Steve must not only manage his staff, counsel the boys fired up by the arrival of an audience, and keep an eye on the nosy news crew (who is too eager to invade the boys’ privacy for good B-roll), but also fawn over a visiting politician in hopes of securing some more funding. He’s being pulled in every direction, and yet the film is more of an ensemble than the title might suggest. 

Steve delivers a walloping group performance. 

Jay Lycurgo as Shy and Simbi Ajikawo as Shola in "Steve."
Jay Lycurgo as Shy and Simbi Ajikawo as Shola in “Steve.”
Credit: Robert Viglasky / Neflix

Murphy is the eye of the storm of Steve, exuding an intense focus whether talking to students or venting with his colleagues. His sharp blue eyes ache with the awareness of his responsibilities and the powerlessness an apathetic government gives teachers like him in place of support. 
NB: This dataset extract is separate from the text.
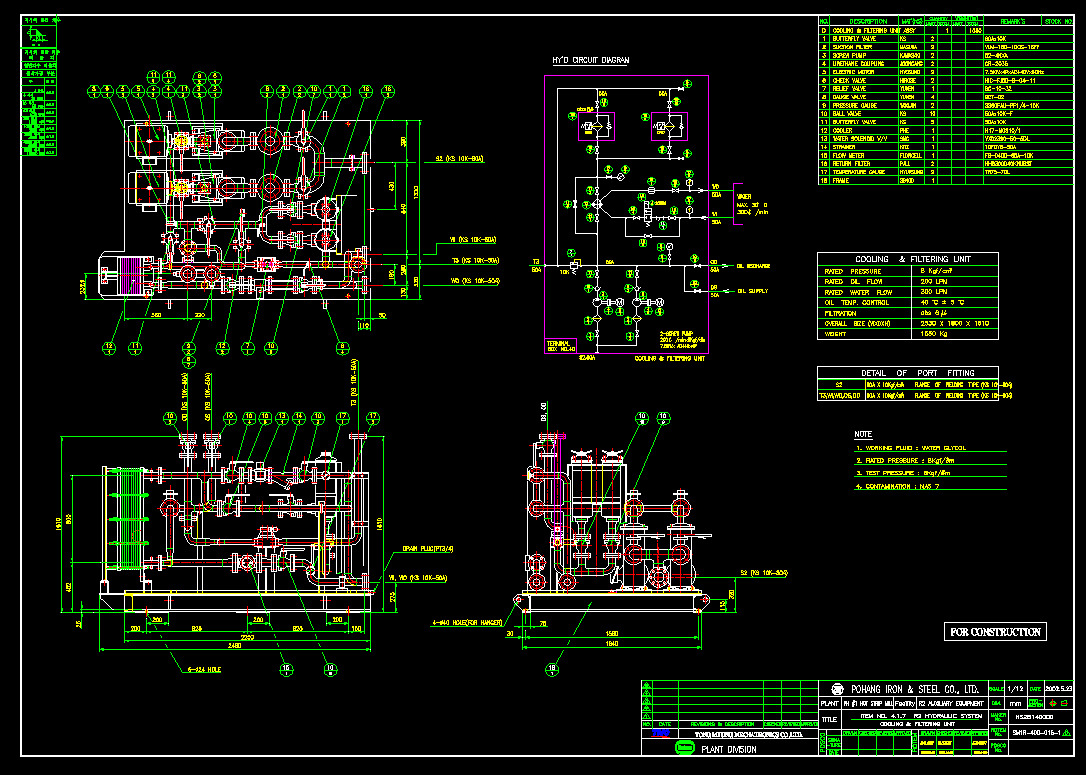Click balloon 18 below the side elevation
The width and height of the screenshot is (1086, 775).
pyautogui.click(x=549, y=668)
His frustrations are echoed by fellow educators, like his second in command, the outspoken Amanda (Tracey Ullman in a rare dramatic turn), a very patient therapist called Jenny (Emily Watson), and new teacher Shola (Simbi Ajikawo, aka rapper Little Simz). Each of these women brings a different energy to Stanton Wood. Amanda, vibrant and frank, has a grandmotherly tough-love approach, telling the camera crew about how each of these boys is complex and that she “fucking loves” them for it. Jenny has a cool facade, but once the boys leave — sometimes after vandalizing her wood-paneled office — she shrinks into a pose of radiating disappointment. Shola, as the youngest and the only Black woman working there, faces the additional challenge of receiving unwanted sexual attention from some of the boys, and having to preserve a professional front even in such uncomfortable and unfair predicaments. While each of these roles is slimly written, they’re given proper depth from these sensational actresses. 

Then there’s the boys: Shy (a mesmerizing Lycurgo), Riley (a chaotic Joshua J. Parker), Jamie (a brash Luke Ayres), Ash (Joshua Barry), and Tyrone (Tut Nyuot), to name a few. In a clever device by Porter, the youths are introduced in interviews with the news crew, who asks their names, and three words they’d use to describe themselves. Among the batch are braggarts, button-pushers, aspiring moguls, and heartsick lost boys. The sharp contrast between one interview and the next not only sets up the dynamic between this group, but also suggests the highs and lows that each of them are experiencing in the challenge of growing up and succeeding in reform school. 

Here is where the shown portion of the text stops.